Bar chart showing Heinlein's literary output across five decades, with novels, short stories, and juvenile novels tracked separately
The 1950s were Heinlein's most prolific decade, producing 14 novels (10 of them juveniles) and 20 short stories. His later "epic" period saw fewer but much longer works.

The Apollo 15 astronauts wove Heinlein references into their radio conversations on the Moon. A crater on Mars bears his name. John Scalzi's Old Man's War is widely considered the modern spiritual successor to Heinlein's military SF, and Spider Robinson spent decades writing tributes and continuations. Heinlein graduated from the U.S. Naval Academy in 1929 with a degree in engineering. Tuberculosis ended his Navy career. Writing began as a way to pay off a mortgage. He ended up paying off the debt of an entire civilization's imagination instead. Thirty-two novels, fifty-nine short stories, four Hugos, the first-ever SFWA Grand Master award in 1974, and roughly fifty million copies sold in dozens of languages. Not bad for a man who started writing to cover a $31.25 monthly mortgage payment.

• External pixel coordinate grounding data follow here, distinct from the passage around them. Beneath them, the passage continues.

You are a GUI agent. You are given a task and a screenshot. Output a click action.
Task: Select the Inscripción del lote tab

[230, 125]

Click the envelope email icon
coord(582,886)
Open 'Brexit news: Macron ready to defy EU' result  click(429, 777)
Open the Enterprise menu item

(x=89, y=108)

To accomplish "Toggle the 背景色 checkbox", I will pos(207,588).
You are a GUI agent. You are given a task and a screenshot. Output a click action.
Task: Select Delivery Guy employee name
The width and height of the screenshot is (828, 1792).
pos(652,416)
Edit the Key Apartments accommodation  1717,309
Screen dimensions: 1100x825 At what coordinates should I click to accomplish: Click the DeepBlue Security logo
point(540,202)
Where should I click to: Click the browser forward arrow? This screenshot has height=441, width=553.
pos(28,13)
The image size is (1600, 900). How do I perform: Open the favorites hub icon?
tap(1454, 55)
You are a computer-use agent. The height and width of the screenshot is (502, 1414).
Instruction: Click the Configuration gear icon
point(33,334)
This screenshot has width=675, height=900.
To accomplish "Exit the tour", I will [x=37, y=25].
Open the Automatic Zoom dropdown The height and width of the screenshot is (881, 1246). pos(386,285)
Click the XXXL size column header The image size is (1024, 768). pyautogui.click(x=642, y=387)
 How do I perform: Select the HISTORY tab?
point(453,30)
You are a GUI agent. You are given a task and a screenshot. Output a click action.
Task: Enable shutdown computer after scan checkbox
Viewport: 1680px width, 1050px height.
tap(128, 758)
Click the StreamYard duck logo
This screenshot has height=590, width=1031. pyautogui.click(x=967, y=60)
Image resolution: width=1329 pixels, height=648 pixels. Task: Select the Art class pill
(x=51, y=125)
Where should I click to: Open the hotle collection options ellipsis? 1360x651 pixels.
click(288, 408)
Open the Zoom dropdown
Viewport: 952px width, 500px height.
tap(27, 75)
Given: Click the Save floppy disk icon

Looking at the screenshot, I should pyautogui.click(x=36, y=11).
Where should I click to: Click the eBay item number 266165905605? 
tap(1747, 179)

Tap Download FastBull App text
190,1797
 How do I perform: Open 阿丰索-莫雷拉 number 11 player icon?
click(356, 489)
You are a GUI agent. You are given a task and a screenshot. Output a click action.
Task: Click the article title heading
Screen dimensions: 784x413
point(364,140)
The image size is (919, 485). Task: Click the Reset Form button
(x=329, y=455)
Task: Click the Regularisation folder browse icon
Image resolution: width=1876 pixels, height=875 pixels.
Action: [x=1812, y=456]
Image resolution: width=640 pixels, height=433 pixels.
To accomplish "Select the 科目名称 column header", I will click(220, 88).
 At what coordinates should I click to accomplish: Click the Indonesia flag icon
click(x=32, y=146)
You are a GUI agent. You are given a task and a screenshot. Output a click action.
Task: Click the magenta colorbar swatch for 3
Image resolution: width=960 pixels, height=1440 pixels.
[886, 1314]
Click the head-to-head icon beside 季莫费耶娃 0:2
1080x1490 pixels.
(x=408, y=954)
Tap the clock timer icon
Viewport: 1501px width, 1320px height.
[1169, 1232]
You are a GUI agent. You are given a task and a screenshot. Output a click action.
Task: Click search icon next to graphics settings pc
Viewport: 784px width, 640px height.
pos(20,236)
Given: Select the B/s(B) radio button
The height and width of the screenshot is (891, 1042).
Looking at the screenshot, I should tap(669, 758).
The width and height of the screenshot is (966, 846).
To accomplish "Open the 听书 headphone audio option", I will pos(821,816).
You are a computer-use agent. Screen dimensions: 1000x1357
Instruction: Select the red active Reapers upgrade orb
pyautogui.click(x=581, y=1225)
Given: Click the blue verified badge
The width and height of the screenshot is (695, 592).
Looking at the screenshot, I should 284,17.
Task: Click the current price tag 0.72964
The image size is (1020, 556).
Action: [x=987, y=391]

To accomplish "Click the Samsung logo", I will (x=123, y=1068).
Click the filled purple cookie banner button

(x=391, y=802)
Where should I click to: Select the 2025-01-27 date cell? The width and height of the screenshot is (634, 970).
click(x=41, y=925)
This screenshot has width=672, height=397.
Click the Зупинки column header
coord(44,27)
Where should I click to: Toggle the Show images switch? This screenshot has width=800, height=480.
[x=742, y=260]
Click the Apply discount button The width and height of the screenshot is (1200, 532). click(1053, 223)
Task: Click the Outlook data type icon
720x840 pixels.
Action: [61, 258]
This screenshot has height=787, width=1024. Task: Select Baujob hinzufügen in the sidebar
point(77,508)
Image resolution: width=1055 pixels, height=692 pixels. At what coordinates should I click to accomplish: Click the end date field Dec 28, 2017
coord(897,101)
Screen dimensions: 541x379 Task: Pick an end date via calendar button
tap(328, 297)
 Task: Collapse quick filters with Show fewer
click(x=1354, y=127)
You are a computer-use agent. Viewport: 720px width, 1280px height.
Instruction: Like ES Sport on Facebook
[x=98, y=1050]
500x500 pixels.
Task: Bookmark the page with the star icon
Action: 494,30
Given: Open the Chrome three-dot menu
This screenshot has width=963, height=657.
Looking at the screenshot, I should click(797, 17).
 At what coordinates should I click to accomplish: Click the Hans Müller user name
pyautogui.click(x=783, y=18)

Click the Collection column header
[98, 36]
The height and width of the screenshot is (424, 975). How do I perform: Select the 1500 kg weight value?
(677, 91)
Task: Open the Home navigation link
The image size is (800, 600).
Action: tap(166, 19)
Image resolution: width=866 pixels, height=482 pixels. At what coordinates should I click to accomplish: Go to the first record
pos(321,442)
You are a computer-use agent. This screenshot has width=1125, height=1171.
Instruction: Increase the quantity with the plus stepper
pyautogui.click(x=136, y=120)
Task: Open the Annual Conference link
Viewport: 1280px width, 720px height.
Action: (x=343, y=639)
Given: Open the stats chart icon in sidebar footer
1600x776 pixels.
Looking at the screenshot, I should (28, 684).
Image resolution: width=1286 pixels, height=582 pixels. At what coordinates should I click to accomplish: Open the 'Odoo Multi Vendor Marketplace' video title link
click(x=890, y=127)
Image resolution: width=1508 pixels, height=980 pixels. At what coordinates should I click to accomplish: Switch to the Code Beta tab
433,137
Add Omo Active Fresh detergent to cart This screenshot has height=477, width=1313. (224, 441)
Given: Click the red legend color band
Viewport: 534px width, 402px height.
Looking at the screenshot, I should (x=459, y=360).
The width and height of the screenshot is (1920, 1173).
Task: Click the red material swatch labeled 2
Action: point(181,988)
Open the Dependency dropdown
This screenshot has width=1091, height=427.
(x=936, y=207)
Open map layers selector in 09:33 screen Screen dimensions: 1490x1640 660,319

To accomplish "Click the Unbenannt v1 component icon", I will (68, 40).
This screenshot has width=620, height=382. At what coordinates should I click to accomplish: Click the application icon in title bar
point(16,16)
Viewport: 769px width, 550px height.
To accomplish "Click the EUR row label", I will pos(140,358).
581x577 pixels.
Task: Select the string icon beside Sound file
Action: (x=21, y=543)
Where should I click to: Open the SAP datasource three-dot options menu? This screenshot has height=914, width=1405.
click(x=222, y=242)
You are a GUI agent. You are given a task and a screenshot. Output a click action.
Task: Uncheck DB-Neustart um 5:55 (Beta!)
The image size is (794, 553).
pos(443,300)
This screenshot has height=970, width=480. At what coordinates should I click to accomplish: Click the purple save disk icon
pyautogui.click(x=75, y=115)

The Future Is a Harsh Mistress

Heinlein died on May 8, 1988, in Carmel, California, of emphysema and heart failure. He never saw the internet he predicted, the cell phones he imagined, or the commercial space flights he championed. But the Heinlein Society still gives away blood at science fiction conventions (honoring his lifelong advocacy for blood donation), and the Heinlein Prize awards $500,000 every two years for advances in commercial space activities. The man who sold the future never stopped investing in it. Whether you read him as a prophet, a provocateur, or a paradox, one thing is certain: you cannot understand modern science fiction—or the modern world he helped imagine into existence—without reckoning with Robert Anson Heinlein.